Justin Berhaupt, a former aide to New York Attorney General Eric Schneiderman who helped draft the I Stop law, says his old boss wanted legislation that would offer "best practices" without dictating care, and, above all, would target abuse of the system and not "punish the sick."
"Almost immediately we found ourselves looking at how do we stop diversion. E-prescribing stops diversion," says Berhaupt, now counsel at the New York lobbying firm Malkin & Ross. "Paper prescriptions are stolen, they're forged, they're upticked. Changing a 3 to an 8 was something we saw time and time again."
But it's not just a matter of public policy. As with other health IT applications, developers and vendors have an operative role to play in driving the adoption of EPCS technologies by ensuring that various systems can communicate with one another across the landscape of prescribers, pharmacies and state monitoring systems.

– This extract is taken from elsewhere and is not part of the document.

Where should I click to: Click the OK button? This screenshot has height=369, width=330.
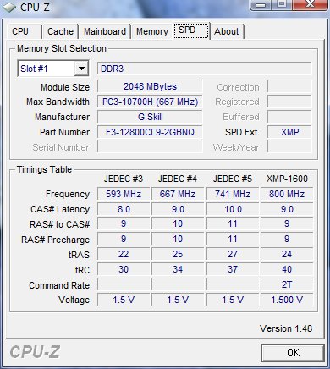[x=293, y=353]
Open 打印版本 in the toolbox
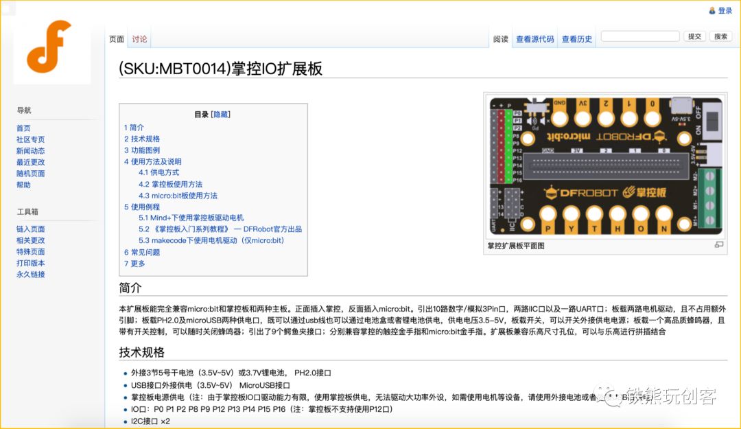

Perhaps more importantly, Wilkins argues, developers must work with end users to ensure that those tools reduce the administrative burden, rather than add to it.
"I think the challenge and the opportunity is really around the interoperability and usability of these tools, and so interoperability really is exchange but it's also use," Wilkins says. "The standards exist. The technology is there. The need is there and there are people who want to use these tools. It's not very easy. When I say it's not easy, it's not integrated seamlessly within clinician workflow."